:: Data records ::

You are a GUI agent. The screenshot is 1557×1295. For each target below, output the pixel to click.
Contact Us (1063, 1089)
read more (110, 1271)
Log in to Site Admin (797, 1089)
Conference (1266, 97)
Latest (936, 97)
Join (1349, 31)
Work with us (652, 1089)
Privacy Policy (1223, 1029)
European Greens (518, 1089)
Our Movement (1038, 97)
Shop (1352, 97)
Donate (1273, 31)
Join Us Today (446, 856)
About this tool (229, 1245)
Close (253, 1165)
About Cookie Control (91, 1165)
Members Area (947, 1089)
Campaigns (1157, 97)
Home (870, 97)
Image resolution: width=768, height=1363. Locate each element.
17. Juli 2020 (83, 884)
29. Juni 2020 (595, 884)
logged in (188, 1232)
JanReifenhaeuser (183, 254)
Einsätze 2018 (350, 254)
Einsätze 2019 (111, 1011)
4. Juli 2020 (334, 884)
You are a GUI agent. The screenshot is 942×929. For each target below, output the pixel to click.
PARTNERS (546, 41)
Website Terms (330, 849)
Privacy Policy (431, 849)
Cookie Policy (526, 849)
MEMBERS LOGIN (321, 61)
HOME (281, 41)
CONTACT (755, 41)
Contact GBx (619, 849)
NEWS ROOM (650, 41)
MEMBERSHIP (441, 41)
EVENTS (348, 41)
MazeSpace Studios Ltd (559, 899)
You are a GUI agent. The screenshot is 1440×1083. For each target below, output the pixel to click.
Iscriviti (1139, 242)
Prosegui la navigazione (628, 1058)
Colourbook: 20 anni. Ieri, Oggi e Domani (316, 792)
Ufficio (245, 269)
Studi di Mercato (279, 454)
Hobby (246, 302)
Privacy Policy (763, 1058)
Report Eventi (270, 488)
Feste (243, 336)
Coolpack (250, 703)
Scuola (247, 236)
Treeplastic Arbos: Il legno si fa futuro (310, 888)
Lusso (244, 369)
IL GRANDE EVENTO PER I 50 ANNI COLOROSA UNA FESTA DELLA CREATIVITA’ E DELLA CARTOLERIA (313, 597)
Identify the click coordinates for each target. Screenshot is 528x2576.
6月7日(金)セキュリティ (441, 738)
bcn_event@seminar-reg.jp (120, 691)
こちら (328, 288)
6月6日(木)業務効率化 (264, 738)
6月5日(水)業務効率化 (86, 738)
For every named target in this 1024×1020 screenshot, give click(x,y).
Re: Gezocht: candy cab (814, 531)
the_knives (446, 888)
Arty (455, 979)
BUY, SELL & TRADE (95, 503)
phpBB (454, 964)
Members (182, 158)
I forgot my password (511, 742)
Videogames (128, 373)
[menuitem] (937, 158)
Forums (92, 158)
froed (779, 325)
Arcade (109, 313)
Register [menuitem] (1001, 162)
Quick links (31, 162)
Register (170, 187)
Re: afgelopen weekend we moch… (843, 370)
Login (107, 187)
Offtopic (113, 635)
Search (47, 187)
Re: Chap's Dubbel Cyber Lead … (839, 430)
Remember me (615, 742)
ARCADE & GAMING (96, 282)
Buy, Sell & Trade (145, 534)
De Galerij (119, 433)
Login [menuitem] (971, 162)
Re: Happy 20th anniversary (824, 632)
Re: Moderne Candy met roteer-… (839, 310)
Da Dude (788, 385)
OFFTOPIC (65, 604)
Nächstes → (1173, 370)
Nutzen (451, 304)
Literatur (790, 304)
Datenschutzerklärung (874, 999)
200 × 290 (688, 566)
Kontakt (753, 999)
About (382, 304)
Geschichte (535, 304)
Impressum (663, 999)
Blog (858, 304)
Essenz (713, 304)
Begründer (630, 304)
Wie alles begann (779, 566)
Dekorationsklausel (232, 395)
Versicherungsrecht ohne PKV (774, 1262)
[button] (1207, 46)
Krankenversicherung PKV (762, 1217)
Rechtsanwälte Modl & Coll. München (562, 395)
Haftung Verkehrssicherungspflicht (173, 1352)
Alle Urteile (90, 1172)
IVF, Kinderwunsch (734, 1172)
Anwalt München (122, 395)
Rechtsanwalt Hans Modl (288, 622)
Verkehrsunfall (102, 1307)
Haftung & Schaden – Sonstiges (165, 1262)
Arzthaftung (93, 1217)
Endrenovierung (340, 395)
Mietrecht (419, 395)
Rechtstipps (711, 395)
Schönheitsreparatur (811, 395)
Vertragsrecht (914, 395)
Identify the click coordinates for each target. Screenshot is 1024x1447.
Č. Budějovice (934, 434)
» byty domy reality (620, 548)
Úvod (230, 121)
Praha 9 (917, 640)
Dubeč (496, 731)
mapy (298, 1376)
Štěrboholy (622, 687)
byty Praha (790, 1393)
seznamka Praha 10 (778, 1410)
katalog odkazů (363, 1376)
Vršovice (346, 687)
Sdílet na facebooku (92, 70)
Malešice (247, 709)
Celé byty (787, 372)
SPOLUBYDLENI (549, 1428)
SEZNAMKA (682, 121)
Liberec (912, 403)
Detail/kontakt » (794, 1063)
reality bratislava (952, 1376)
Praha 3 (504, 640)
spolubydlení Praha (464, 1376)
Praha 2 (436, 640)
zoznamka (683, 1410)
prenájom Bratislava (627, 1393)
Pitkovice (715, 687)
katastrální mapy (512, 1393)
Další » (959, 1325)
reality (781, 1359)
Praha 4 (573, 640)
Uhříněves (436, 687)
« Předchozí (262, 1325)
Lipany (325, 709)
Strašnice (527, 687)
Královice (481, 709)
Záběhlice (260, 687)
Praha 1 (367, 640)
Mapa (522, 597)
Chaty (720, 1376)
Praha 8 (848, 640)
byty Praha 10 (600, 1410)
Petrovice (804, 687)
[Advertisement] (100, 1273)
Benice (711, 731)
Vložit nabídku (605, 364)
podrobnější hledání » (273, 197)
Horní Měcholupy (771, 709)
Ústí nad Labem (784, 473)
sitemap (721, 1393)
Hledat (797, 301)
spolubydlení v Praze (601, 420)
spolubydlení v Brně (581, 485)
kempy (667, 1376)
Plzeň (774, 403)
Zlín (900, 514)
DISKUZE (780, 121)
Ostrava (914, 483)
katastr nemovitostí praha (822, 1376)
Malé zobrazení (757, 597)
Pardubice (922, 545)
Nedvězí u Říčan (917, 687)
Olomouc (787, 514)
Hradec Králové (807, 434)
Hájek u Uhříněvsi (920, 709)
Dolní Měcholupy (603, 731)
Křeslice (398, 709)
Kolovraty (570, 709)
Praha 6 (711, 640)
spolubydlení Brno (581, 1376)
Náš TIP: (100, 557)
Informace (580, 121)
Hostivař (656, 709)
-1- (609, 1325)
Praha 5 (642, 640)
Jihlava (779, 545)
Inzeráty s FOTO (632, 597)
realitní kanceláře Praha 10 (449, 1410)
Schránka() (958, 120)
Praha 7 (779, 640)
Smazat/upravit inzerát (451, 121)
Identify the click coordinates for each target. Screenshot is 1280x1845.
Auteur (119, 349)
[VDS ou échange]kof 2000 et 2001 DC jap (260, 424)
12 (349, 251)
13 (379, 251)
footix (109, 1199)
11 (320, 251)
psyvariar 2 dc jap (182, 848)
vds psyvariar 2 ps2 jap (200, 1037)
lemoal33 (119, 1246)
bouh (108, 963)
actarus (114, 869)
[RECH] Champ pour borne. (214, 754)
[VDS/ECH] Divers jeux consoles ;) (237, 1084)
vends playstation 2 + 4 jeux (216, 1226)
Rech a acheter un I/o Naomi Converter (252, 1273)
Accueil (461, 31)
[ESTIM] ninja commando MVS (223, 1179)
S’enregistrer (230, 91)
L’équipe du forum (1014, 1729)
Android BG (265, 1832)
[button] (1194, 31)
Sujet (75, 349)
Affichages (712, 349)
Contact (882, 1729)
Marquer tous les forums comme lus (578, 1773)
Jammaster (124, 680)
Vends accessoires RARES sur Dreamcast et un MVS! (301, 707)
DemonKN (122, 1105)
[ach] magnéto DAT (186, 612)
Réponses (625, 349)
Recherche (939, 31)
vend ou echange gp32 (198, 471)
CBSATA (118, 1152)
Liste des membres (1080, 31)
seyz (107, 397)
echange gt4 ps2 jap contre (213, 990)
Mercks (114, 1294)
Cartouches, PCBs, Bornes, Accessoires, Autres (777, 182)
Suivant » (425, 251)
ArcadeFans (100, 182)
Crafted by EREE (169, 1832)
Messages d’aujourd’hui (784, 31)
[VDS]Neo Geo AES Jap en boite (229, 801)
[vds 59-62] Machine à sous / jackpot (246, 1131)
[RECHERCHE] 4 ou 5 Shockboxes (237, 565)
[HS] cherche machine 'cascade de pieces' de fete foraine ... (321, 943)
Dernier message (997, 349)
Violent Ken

:::

> _Your task_: Starting at the line that contains "Buy, Sell & Trade (145, 534)" and ending at the line that contains "Datenschutzerklärung (874, 999)", lay out those lines of the data above as a Markdown table with the columns No. and Entry, numbering each row and skipping any blank lines.

> _Solution for this exercise_:
| No. | Entry |
|---|---|
| 1 | Buy, Sell & Trade (145, 534) |
| 2 | De Galerij (119, 433) |
| 3 | Login [menuitem] (971, 162) |
| 4 | Re: Happy 20th anniversary (824, 632) |
| 5 | Re: Moderne Candy met roteer-… (839, 310) |
| 6 | Da Dude (788, 385) |
| 7 | OFFTOPIC (65, 604) |
| 8 | Nächstes → (1173, 370) |
| 9 | Nutzen (451, 304) |
| 10 | Literatur (790, 304) |
| 11 | Datenschutzerklärung (874, 999) |